6 Steps to Service Outage Analysis
SOA provides both a valuable learning exercise as well as a clear and justified RFC to improve service availability and improve customer satisfaction, writes ITSM Watch columnist Hank Marquis of itSM Solutions.As is quite common since the ITIL is descriptive and not prescriptive, ITIL does not explain how to carry out a SOA. In this article I will explain what an SOA is, its benefits, and give you an easy to follow six-step guide to performing SOA.
The reason to use SOA is to identify the causes of outages and thus reduce the frequency and duration of outages. SOA aims to improve mean-time-to-repair (MTTR).
The result of a SOA is clear understanding of what happened to cause an outage, and exposes the risk of future outages due to the same cause or causes. Finally, an SOA can produce recommendations for improvement to avoid the issue in the future.
With these types of benefits, you might think that performing an SOA is complicated but, in reality, just the opposite is true: You can perform a SOA without any major investment in software, tools, or training.
Performing an SOA is straight forward. Working with problem management and customers, you examine past outages to identify configuration items (CI) (products, people, or process) related to an outage. In effect, you simply review the impact to the organization and infrastructure as reflected by how the organization responded to an outage.

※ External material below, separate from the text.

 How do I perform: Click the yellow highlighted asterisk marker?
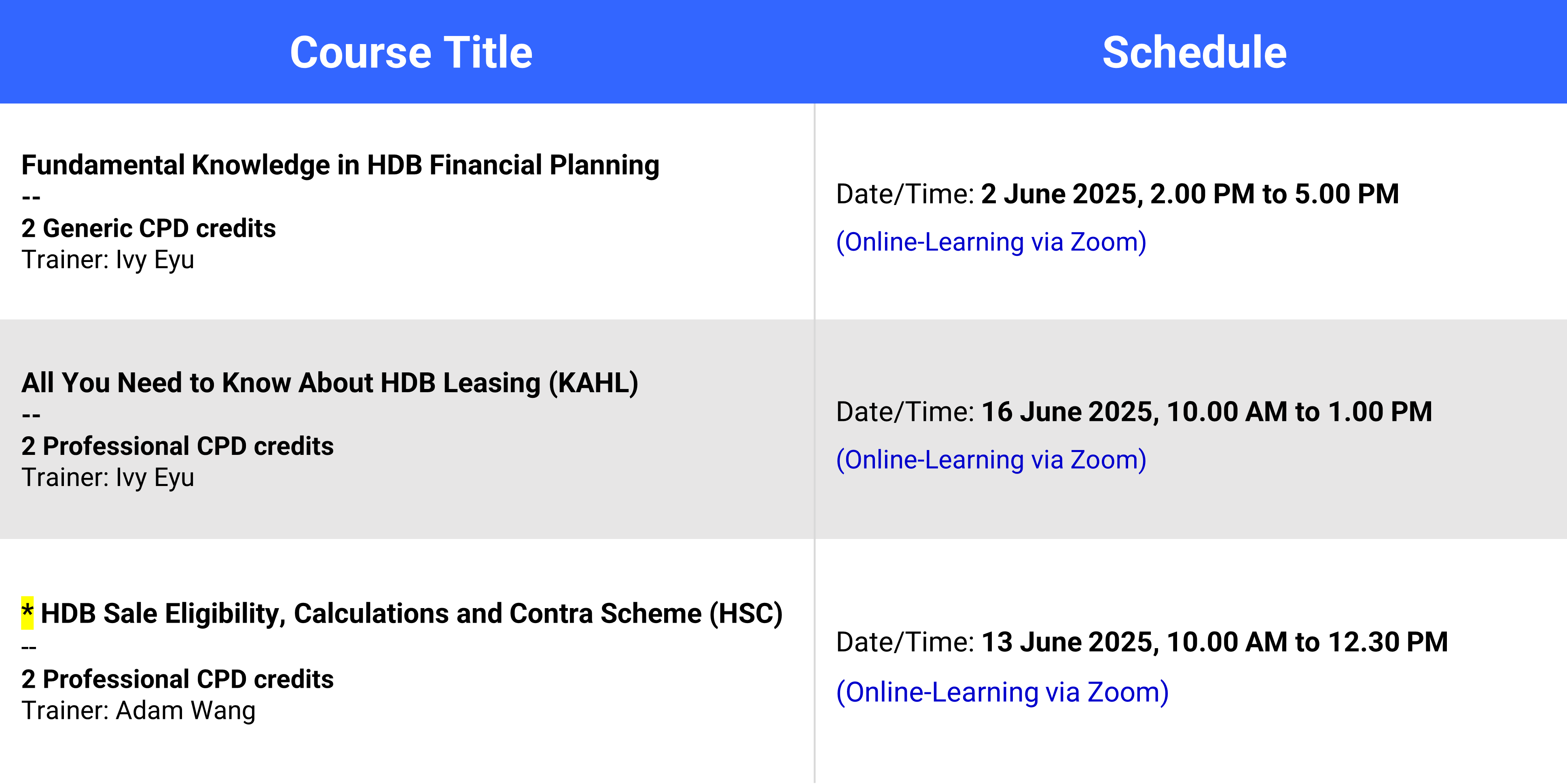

This is different from proactive problem management since availability management has a scope that includes the organization (people, process, training, staffing, etc.)
Getting Started
To get going, collect outage data in the form of incidents, any related closed problems, or known errors. Gather together a team of people familiar with the outages, the infrastructure, processes, procedures, people, and so on. Be sure to include a customer representative and perhaps some users on the team as well (their input will be critical in guiding the team through the SOA process).
Once you have the team empowered, lead them through the six following steps:
Group related outages together by vendor, product, family, application, customer, etc. Then, using customer and user input as appropriate, categorize each outage as significant or less significant." Focus only on those labeled significant, and monitor the less significant for future outages.
For each outage tagged as significant review the root cause of the unavailability (this requires closed incidents and problems.) For example, faulty hardware or software. This is probably already known since the outage is resolved.
Perform a simple Pareto analysis to break the significant issues into a smaller group. The Using the Pareto 80/20 rule you can rank the related outages and their causes.
You will find that the majority (80%) of the outages result from a select few causes (20% of the organization or infrastructure.) Of course, you want to focus on the 80% of the outages caused by the 20% of the causes.